The two cases related to student debt relief are among 30 the SCOTUS has left to rule on during its current term, NBC News reported. The term usually ends during the last week of June, so a decision on loan forgiveness should arrive in the next few weeks.
If the Supreme Court goes against conventional wisdom by ruling in favor of the loan forgiveness program, nearly 44 million federal student loan borrowers could see some kind of relief. The average federal student loan debt balance is $37,338, according to the latest estimates from the Education Data Initiative.
A new report from the Federal Reserve, titled “Economic Well-Being U.S. Households in 2022,” found that adults ages 30 to 44 were most likely to have taken out student loans for their education, while older adults were less likely to do so.
For borrowers who are counting on student loan forgiveness, there might still be options even if the Biden plan is struck down.
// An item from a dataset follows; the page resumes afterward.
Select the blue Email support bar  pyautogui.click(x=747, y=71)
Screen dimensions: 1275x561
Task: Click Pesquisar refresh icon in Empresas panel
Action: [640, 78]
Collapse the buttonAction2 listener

These mainly come in the form of deferments and forbearances.
As GOBankingRates reported, President Joe Biden’s Fresh Start program placed $34 billion worth of delinquent or defaulted student loan accounts into “current” status. The program will run for one year after the COVID-19 payment pause ends. As an eligible borrower, you might receive access to student loan forgiveness programs, deferment and forbearance.
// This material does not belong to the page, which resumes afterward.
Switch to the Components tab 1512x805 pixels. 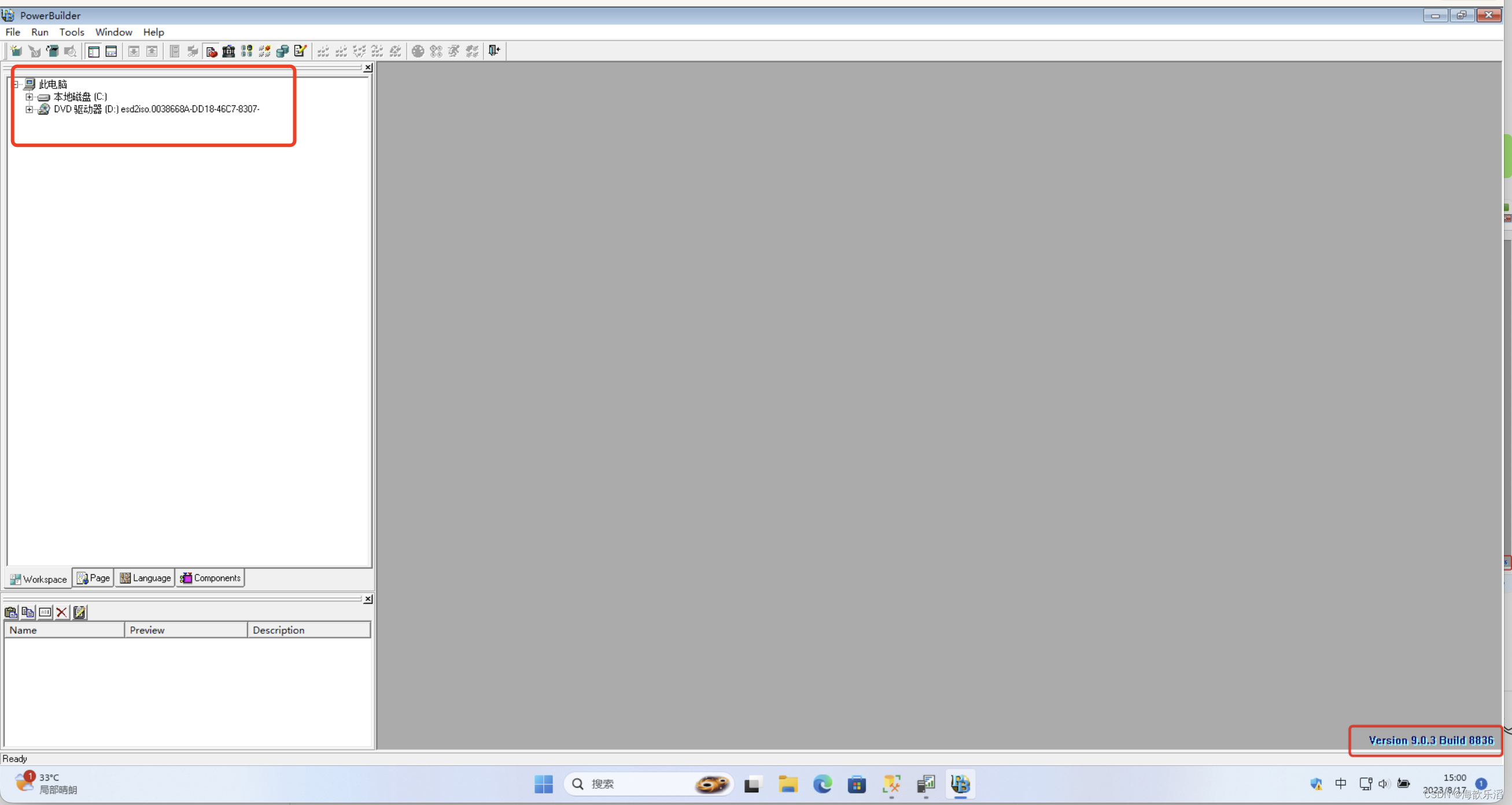coord(210,577)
One thing is for certain: Federal student loan borrowers are already thinking about what they will do with the money they save should their debt be forgiven. According to the Federal Reserve survey, the majority of borrowers — 57% — say they will use the savings to pay off other debts. That percentage was fairly consistent regardless of age or race/ethnic group.
Here are the other most popular answers on how borrowers would spend their money in the event of student loan forgiveness:
- Save for other things (outside of a home purchase): 26% of surveyed borrowers.
- Save for a home purchase: 10%. Not surprisingly, this category differed depending on the age group, with 19% of borrowers ages 18 to 29 saying they would save for a home purchase and only 4% of those age 45 and older saying they would save for a home purchase.
- Spend it on other things: 7% of surveyed borrowers.